El primero es un buey blanco. Sólo él marcha sin peso. Un hombre camina por delante, guiándolo con suavidad a lo largo de la línea desleída.

 

Viento (olas que encharcan surcos).

 

La caravana se detiene. Un nido de algas entre las ruedas. Los animales esperan pacientes a que los hombres terminen su trabajo.

 

En el descanso se afina el sonido del mar. La playa muestra sus heridas.

 

(Una medusa transparente se seca al sol. En el agua, peces rojos devorando.)

 

Alcanzan el pie de una colina. El guía da el alto. El enemigo está al otro lado.

 

Preparan el altar y la lanceta pasa desde los últimos carros hasta el primero. El animal inmóvil, atento al hombre que divide su cuello.

 

Olor a pintura, barnices para sanar. La bestia se desploma hacia un lado y muge sin color. Su mirada se adentra despacio en el mar, nada un poco, se sumerge. El sacerdote que la guiaba recoge sangre en pequeños cuencos.

 

Al pasar todos miran el hermoso cuerpo blanco del sacrificio. Se está nublando y el agua congela los tobillos. Para calentarse tensan el hilo que enlaza las manos.

 

Son excrementos secos.
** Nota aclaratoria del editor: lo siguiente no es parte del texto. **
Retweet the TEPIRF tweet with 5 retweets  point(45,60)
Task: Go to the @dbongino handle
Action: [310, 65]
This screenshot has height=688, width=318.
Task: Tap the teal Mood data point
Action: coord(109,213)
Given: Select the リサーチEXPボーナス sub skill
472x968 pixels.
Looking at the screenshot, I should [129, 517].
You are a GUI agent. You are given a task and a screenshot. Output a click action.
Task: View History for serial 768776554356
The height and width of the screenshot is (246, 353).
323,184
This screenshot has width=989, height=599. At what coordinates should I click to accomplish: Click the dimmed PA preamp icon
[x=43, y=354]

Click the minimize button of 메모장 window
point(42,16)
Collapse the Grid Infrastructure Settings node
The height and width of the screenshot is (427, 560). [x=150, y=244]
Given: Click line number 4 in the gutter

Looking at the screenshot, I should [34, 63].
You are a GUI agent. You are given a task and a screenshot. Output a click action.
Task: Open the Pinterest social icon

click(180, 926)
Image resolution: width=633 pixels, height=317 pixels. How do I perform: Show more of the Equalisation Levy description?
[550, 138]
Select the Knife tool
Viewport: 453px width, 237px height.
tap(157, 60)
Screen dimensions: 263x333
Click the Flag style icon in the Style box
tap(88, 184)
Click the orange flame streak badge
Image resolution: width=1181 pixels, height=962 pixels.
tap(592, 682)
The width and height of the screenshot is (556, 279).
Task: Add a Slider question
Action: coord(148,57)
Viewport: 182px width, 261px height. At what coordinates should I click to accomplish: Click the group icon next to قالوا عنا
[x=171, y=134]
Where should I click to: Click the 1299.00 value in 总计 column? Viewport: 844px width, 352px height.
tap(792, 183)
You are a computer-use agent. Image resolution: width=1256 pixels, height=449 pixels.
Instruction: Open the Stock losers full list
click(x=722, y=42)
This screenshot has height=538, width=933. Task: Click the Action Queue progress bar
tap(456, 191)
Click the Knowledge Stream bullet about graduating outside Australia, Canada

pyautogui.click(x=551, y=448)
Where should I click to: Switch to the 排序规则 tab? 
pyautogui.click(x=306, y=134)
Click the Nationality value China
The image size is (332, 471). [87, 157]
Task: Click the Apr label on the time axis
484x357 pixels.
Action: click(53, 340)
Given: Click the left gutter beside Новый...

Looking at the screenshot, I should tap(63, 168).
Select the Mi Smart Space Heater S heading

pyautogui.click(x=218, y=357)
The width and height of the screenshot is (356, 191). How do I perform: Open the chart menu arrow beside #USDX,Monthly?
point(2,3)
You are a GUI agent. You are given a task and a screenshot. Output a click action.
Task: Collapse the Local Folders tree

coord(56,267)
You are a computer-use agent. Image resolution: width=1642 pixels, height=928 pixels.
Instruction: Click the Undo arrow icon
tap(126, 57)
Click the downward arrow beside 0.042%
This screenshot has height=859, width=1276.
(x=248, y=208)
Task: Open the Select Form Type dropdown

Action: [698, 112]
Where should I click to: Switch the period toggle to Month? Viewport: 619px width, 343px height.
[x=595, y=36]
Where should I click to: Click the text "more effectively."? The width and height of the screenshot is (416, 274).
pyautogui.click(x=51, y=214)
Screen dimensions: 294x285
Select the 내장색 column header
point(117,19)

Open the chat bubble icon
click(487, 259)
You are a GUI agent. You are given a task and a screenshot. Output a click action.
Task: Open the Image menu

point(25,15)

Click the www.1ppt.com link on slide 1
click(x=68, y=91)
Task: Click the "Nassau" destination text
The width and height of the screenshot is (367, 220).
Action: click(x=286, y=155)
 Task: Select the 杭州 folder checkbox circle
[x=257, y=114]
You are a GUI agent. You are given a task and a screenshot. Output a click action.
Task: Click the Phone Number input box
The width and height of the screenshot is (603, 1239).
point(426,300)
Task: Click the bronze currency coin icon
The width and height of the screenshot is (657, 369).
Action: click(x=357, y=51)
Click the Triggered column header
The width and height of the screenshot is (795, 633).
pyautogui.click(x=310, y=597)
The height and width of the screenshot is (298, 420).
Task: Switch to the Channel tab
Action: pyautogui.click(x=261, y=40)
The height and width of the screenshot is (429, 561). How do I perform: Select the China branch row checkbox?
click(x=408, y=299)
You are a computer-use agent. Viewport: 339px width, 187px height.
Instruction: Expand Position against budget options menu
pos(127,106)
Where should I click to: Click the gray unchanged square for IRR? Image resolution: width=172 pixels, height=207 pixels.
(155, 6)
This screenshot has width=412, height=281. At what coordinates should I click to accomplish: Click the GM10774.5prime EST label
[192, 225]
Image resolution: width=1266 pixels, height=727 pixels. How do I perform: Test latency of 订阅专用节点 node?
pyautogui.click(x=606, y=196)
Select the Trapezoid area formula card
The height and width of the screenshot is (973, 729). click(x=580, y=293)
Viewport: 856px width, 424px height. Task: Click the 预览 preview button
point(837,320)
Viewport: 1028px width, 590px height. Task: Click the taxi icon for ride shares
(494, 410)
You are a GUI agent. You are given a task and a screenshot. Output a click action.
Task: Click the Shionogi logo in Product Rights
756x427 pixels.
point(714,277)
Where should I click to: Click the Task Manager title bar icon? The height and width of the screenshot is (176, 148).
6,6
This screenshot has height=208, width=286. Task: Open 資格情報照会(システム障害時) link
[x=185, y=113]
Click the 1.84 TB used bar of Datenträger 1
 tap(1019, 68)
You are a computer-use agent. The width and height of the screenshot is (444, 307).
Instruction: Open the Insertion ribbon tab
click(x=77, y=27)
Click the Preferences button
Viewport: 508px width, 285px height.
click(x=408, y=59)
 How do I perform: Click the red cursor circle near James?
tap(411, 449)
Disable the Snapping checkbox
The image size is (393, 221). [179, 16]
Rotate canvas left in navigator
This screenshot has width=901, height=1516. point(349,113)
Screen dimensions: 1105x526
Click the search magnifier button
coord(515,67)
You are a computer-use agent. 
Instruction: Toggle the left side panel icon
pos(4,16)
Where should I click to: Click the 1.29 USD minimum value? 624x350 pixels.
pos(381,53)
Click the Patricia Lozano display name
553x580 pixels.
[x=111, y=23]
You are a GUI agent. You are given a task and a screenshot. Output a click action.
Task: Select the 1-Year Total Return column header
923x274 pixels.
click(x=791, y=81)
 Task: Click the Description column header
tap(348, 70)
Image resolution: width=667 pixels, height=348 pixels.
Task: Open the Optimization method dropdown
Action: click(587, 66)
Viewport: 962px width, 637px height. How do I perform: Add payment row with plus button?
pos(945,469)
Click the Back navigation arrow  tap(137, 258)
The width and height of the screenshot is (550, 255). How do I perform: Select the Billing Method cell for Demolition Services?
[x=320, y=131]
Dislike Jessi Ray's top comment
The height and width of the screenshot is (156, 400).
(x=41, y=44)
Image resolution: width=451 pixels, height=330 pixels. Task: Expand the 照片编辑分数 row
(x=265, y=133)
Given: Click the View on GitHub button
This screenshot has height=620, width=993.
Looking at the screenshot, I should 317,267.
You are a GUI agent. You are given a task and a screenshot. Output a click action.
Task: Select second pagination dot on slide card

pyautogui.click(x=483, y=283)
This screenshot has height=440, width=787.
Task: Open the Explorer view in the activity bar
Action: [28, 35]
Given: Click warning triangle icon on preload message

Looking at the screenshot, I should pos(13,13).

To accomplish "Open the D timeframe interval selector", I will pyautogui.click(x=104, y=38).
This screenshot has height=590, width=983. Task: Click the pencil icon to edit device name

O son piedras.

 

Si son excrementos:

 

Las mujeres los recolectan en cestos. Para avivar los huertos, los jardines. Para que algo crezca.

 

Si son piedras:

 

Las plantarán como semillas y engordará lo muerto, se extenderá en grandes planicies grises.

 

Se arropan con mantas rojas y los rastrean por toda la playa. Quizá el paso de una caravana de bueyes. Y los surcos sean ruedas. Van a salvarles del hambre. Son excrementos.

 

Cuentan resignadas las vetas. Hace tiempo que se agotaron los peces. Sopa de algas, carne de gaviota, briznas débiles. Piedras azules para el repecho de las ventanas. Las marrones en la chimenea, rugosas como nueces. En la boca las blancas.

 

Mientras los suben inventan instrucciones. Suavizarlos con agua. Hervirlos. Un emplasto para las tierras. De pronto una grita con voz de pájaro y tira su cesto. Las otras la toman de los hombros, le devuelven el peso lentamente.

 

Cada mano es el platillo de una balanza. También hay rocas ligeras. A veces el pasto prensado pesa como las piedras.

 

El olor se esconde. Siempre se esconde. El sabor se condimenta.

 

Pero son de una rara belleza. La coleccionista las mira largamente, las acaricia en secreto, las calienta. Se queda con algunas. Como esta que se acerca a la cara, ovalada como un rostro, en el centro la cuenca vacía de un ojo, una boca, un laborioso agujero. Y por color el viento. Y por fruto.

 

Si hubiera que tumbarse boca arriba a esperar el beso del ángel. O su espada de plata. O una lluvia de piedras.

 

Para subir se concentra en la simetría de sus pasos y en las sombras de las otras mujeres. En sus sombras diezmadas.

 

Después del largo viaje, los carros en la inmensa planicie. Sus bueyes depositan huevos minuciosos. Los pisan. Prosigue el camino.